_Task prompt_: Repeat exactly, and only, the lines of the material below from the one that contains "Select the Charging cable label" through its final line.

_Recorded data_:

-- Opening Marker --

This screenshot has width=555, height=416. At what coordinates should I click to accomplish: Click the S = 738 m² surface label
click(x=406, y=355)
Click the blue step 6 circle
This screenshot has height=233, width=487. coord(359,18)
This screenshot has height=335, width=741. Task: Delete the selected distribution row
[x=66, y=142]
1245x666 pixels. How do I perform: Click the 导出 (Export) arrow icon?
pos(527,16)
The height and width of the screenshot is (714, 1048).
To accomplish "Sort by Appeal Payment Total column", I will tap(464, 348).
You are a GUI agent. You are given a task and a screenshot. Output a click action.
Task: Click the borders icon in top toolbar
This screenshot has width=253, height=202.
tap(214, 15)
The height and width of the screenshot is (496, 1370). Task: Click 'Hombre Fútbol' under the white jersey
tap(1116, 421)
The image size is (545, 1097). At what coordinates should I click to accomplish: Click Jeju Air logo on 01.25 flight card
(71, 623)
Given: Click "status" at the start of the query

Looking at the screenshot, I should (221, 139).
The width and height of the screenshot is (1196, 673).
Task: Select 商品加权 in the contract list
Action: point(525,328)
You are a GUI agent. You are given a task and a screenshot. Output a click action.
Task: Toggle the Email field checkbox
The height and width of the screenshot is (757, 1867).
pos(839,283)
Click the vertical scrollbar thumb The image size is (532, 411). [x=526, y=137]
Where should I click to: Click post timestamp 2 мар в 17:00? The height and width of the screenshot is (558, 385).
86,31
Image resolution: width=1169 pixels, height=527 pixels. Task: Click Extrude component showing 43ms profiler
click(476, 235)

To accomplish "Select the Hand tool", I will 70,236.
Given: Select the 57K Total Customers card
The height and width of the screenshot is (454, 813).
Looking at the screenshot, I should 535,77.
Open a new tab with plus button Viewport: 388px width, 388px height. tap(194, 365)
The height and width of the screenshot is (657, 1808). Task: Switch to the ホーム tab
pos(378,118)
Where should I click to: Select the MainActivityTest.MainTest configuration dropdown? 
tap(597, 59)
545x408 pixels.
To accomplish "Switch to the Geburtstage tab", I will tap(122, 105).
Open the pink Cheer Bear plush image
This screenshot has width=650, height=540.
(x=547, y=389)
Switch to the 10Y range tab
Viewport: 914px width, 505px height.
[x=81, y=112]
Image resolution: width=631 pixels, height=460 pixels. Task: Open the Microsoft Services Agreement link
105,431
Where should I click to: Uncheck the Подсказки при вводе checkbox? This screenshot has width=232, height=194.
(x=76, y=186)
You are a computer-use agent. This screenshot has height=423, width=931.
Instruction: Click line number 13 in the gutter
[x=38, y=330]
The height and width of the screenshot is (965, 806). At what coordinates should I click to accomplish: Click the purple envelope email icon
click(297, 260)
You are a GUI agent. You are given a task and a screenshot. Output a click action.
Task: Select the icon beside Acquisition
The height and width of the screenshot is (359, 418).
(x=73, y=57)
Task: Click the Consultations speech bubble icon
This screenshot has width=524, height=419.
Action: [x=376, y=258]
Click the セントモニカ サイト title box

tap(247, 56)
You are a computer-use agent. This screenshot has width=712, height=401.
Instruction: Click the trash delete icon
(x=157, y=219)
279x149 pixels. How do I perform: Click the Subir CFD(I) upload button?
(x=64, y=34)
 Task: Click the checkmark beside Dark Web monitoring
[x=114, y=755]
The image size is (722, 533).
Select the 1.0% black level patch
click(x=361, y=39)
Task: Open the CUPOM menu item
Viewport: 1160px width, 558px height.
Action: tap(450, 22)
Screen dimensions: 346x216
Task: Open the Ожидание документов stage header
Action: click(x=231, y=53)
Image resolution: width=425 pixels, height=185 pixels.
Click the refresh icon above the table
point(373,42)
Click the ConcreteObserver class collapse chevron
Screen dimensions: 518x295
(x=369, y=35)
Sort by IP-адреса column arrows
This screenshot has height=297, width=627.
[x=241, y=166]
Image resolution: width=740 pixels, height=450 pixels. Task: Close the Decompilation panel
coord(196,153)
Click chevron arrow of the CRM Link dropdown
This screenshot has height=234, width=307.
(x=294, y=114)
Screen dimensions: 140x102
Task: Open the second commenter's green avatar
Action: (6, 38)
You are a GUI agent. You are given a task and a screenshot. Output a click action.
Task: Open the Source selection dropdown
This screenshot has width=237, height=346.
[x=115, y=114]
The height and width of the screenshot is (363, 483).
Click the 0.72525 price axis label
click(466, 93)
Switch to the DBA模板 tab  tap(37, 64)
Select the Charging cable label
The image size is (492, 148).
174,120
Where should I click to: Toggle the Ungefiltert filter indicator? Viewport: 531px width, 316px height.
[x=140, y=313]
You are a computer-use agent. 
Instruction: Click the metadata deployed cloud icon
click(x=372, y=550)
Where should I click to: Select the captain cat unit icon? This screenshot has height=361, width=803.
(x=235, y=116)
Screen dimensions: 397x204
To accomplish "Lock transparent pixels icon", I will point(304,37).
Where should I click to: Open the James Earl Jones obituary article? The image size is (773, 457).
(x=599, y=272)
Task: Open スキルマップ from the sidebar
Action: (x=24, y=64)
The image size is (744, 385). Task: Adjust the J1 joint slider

-- Closing Marker --

_Answer space_:
Select the Charging cable label
The image size is (492, 148).
174,120
Where should I click to: Toggle the Ungefiltert filter indicator? Viewport: 531px width, 316px height.
[x=140, y=313]
You are a computer-use agent. 
Instruction: Click the metadata deployed cloud icon
click(x=372, y=550)
Where should I click to: Select the captain cat unit icon? This screenshot has height=361, width=803.
(x=235, y=116)
Screen dimensions: 397x204
To accomplish "Lock transparent pixels icon", I will point(304,37).
Where should I click to: Open the James Earl Jones obituary article? The image size is (773, 457).
(x=599, y=272)
Task: Open スキルマップ from the sidebar
Action: (x=24, y=64)
The image size is (744, 385). Task: Adjust the J1 joint slider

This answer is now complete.